The Bragdowdy and the Busybody
A FEMALE HARE, who had been born with a foot in everybody’s affairs, became known in her community as “that big Belgian busybody.” She was always listening to the thumpings of her neighbors. “You’re all ears,” her mate snarled one day. “For God’s sake, get some laissez faire.” There was no answer, for she had hopped next door to exhort, reproach, and upbraid a female guinea pig who had borne one hundred and seventy-three young and had then let herself go. She had become a bragdowdy, and spent her time weeping over True Pigtales.
“Where is your civic spirit?” demanded Mrs. Hare. “And your country, state, federal, and global spirit? Look at me. I am president, or chairwoman, of practically everything, and founder of the Listening Post, an organization of eight hundred females with their ears to the ground.”
The male guinea pig, who had been lying on a lettuce leaf, taking it easy, tried to hide from his nosy neighbor, but she came into the room, buttocky buttocky, before he could get out of bed.

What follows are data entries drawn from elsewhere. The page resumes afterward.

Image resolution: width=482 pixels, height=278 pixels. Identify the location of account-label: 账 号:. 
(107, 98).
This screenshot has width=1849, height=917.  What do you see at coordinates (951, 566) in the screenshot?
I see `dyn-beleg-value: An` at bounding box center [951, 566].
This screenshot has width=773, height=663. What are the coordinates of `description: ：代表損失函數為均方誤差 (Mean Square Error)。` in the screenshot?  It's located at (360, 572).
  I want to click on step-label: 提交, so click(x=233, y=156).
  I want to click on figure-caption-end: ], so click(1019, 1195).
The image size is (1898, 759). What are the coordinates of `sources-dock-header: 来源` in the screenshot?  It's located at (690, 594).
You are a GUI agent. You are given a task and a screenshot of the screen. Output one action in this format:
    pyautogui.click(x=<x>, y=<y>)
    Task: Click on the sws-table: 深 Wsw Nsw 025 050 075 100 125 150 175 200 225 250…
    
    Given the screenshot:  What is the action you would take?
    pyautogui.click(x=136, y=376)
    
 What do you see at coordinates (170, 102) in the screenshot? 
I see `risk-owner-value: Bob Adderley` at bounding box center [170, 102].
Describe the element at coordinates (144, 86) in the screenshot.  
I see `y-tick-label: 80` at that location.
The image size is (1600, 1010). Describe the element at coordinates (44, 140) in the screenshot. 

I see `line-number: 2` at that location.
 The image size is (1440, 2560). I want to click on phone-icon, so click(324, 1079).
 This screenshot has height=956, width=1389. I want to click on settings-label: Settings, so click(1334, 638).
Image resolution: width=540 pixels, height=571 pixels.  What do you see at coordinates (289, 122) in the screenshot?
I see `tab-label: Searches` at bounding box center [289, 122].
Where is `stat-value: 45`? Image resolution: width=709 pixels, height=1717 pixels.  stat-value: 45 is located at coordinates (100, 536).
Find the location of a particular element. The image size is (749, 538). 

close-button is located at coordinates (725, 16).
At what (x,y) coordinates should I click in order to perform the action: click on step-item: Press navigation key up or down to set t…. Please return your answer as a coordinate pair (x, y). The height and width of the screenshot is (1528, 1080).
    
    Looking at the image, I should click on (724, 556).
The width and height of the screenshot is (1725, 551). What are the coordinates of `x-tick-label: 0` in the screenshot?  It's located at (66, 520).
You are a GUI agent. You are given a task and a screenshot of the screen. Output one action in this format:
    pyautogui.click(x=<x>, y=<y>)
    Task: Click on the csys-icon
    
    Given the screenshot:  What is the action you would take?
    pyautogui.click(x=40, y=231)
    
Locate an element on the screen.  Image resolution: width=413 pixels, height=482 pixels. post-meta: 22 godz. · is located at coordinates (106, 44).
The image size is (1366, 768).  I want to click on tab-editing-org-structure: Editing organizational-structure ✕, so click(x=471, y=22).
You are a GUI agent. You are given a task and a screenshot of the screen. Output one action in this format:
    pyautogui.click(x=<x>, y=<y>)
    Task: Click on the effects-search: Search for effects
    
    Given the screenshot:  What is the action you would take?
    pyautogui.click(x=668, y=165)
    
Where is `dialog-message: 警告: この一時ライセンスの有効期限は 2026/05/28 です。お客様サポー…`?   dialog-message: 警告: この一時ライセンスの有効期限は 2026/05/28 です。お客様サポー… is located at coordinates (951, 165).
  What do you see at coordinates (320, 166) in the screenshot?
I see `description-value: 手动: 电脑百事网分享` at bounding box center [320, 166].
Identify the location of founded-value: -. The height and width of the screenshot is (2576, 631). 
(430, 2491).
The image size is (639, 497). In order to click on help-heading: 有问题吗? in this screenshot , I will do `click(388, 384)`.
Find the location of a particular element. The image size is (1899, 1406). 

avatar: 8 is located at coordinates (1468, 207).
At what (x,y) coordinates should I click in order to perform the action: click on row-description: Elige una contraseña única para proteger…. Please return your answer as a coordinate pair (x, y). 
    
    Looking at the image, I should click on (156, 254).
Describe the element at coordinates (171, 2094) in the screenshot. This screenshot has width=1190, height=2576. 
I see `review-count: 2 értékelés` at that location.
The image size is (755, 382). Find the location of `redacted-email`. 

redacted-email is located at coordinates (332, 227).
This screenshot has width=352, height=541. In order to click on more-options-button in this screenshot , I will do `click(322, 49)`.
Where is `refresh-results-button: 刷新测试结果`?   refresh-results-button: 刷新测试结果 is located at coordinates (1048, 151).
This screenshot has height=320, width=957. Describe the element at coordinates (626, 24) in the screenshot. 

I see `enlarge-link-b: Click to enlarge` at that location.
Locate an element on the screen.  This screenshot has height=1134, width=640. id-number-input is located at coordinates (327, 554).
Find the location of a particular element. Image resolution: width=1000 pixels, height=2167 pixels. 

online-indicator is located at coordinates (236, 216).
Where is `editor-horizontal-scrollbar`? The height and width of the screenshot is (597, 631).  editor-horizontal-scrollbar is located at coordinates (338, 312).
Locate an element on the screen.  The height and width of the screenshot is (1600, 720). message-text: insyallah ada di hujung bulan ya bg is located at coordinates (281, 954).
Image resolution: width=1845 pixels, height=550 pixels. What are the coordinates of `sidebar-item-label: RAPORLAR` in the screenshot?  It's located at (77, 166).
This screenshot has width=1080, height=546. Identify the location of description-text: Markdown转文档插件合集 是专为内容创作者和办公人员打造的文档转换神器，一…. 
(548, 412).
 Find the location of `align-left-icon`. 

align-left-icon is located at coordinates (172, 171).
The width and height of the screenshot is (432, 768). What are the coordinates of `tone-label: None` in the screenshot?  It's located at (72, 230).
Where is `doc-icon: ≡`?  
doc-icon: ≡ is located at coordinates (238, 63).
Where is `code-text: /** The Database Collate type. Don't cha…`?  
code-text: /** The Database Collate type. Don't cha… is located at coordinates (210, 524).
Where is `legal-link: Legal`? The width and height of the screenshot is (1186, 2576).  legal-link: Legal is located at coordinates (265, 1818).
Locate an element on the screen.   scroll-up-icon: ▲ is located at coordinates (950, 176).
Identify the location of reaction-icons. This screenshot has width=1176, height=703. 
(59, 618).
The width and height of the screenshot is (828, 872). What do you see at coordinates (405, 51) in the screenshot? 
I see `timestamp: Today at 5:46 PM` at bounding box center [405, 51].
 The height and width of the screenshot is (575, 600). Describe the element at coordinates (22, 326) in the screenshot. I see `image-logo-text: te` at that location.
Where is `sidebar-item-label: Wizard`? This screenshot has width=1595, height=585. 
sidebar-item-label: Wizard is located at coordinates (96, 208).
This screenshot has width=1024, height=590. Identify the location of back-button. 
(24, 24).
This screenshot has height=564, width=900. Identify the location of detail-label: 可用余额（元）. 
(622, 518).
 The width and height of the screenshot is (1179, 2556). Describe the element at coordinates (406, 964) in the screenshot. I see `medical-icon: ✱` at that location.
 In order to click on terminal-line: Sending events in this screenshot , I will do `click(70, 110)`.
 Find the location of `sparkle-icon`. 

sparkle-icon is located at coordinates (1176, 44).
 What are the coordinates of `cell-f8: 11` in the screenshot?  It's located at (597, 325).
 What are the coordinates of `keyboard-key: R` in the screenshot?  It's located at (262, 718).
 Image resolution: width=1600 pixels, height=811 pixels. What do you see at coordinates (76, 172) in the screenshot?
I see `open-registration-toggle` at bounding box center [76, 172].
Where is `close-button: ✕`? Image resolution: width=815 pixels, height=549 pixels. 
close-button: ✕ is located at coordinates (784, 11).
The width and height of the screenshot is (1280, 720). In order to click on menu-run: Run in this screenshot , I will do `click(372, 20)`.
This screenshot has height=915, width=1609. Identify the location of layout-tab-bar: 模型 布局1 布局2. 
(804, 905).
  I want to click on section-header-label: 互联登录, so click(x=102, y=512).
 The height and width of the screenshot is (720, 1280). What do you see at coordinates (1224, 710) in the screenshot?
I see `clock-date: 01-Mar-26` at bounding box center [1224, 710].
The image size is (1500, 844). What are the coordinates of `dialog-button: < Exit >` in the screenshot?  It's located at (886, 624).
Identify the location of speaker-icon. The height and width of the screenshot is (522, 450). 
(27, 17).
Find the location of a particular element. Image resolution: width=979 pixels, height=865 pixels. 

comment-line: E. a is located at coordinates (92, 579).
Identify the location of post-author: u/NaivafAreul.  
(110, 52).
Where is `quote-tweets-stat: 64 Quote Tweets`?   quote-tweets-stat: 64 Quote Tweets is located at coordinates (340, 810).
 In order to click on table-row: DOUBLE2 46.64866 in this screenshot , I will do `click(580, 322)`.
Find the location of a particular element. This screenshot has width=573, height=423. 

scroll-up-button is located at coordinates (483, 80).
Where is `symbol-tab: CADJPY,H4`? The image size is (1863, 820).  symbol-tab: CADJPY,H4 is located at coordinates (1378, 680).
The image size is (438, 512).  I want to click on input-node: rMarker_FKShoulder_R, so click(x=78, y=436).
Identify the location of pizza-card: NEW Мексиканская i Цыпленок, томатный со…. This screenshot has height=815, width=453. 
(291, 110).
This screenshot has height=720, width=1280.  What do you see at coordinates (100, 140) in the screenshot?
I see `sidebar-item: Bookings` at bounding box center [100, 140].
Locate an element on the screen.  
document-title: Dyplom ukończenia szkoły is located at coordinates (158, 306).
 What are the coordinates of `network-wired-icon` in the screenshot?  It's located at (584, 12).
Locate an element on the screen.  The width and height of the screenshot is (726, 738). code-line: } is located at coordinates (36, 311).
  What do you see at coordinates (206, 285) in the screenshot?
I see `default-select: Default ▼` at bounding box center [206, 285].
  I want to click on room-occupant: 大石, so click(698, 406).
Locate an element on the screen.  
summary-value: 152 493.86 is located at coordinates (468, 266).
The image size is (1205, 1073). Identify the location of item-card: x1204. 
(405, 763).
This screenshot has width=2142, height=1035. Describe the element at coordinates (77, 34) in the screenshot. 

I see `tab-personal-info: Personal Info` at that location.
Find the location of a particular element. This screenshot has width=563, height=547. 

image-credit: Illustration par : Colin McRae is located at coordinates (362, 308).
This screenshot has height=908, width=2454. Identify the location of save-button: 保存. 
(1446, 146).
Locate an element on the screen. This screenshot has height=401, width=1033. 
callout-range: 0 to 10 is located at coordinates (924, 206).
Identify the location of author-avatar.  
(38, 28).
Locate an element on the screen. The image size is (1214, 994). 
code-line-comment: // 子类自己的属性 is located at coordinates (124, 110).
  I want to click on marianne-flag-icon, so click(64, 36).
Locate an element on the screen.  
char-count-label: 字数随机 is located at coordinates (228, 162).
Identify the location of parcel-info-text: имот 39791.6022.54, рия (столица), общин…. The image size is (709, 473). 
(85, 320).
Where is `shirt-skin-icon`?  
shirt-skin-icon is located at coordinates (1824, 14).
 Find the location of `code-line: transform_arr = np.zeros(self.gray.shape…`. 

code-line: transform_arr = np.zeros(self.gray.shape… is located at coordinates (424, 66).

“A big strapping male like you,” she scoffed, “lying around the house when you ought to be at the laboratory, having injections to see whether some new serum is deadly or not.” The male guinea pig’s teeth began to chatter, and when a male guinea pig’s teeth chatter it doesn’t mean he’s afraid, it means he’s mad. But the Belgian busybody didn’t care how anybody felt except herself. “You and your mate should join things and do things!” she exclaimed. “Shoulder to the wheel, nose to the grindstone, best foot forward, finger in the pie, knee on the chest!”
Before many weeks had passed, Mrs. Pig developed a guilt complex that manifested itself in an activity compulsion. She gave up reading True Pigtales, took her mate’s edible bed away from him, straightened up the house, and joined twenty-four up-and-coming organizations. She became famous for keeping everybody on his toes, whether that’s where he wanted to be or not. She was made chairman of the Bear a Basket of Babies Committee, secretary of the Get Behind Your Mate and Push Movement, treasurer of the Don’t Let Dad Dawdle League, inventor of its slogan, “He can do twice as much in half the time if he puts your mind to it,” and, in the end, national president of the Daughters of Ambitious Rodents.
The now celebrated Mrs. Pig also found time to bear thirty-seven more offspring, which was thirty-seven more than her mate had wanted. They drove him to Distraction, where he found the male Belgian hare, who had been driven there by his own mate’s private and public projects, pryings, proddings, and pushings. The two males had such a quiet and peaceful time together without their mates that they decided to keep it that way. Representatives of ninety-six different organizations—the seventy-two Mrs. Hare belonged to and Mrs. Pig’s twenty-four—argued with them in vain. They ran away one night while their mates were addressing the He Could If He Wanted To, He’s Just Not Trying Club, without so much as a fare-thee-well or a note on a pillow, and leaving no forwarding address. They decided to go to Tahiti to forget, but long before they reached Tahiti they had forgot.
MORAL: Thou shalt not convert thy neighbor’s wife, nor yet louse up thy neighbor’s life.